#### [文档摘录]
'''

网络技术是化纤生产中广泛应用、成熟度比较高的一项技术,具有较强的实用性和较大的发展空间。网络加工是一项有效提高化纤长丝抱合力的技术,可使丝条达到不加捻、免上浆的目的,可有效缩短长丝织造时的工艺流程。现阶段,长丝网络技术通常采用的技术措施是将未网络的复丝喂入网络喷嘴的丝道内,通过一个喷口向丝道内射入高压气流,高压气流在丝道内形成的旋转涡流使得复丝内的单丝相互纠缠、穿插,从而形成网络结。影响复丝网络牢度的因素通常有压缩空气压强、加工速度等,通过优化压缩空气压强、加工速度等技术参数可以适当提高网络丝的网络牢度,因此,这种方法得到的网络复丝在织造时网络结在综框及钢扣反复的作用下,还是会出现松脱的现象,从而会影响织造质量。
发明内容
针对现有技术存在的问题,本发明的一种提高网络复丝网络牢度的方法,具体是:设计新的喷嘴,并其中该喷嘴中的两个喷口在丝道内形成的不同旋转方向涡流的作用,使复丝在网络时单丝不是沿一个方向纠缠、穿插,使得网络结的结构形态更加稳定,网络的牢度也更高,有效减少了织造时网络结的松脱现象,为网络复丝织造时的织造质量提供了保证。

'''

#### [来源摘录]
'''

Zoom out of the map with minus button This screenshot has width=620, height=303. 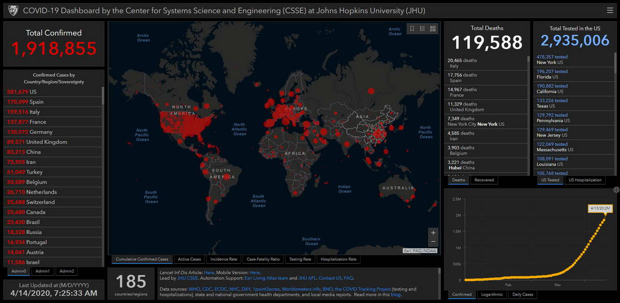click(x=433, y=242)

'''

#### [执行要求]
把这段讲网络复丝加工技术的文字从头到尾照原文复述一遍,不增不减。 上面的清单用不到。

#### [已解问题]
网络技术是化纤生产中广泛应用、成熟度比较高的一项技术,具有较强的实用性和较大的发展空间。网络加工是一项有效提高化纤长丝抱合力的技术,可使丝条达到不加捻、免上浆的目的,可有效缩短长丝织造时的工艺流程。现阶段,长丝网络技术通常采用的技术措施是将未网络的复丝喂入网络喷嘴的丝道内,通过一个喷口向丝道内射入高压气流,高压气流在丝道内形成的旋转涡流使得复丝内的单丝相互纠缠、穿插,从而形成网络结。影响复丝网络牢度的因素通常有压缩空气压强、加工速度等,通过优化压缩空气压强、加工速度等技术参数可以适当提高网络丝的网络牢度,因此,这种方法得到的网络复丝在织造时网络结在综框及钢扣反复的作用下,还是会出现松脱的现象,从而会影响织造质量。
发明内容
针对现有技术存在的问题,本发明的一种提高网络复丝网络牢度的方法,具体是:设计新的喷嘴,并其中该喷嘴中的两个喷口在丝道内形成的不同旋转方向涡流的作用,使复丝在网络时单丝不是沿一个方向纠缠、穿插,使得网络结的结构形态更加稳定,网络的牢度也更高,有效减少了织造时网络结的松脱现象,为网络复丝织造时的织造质量提供了保证。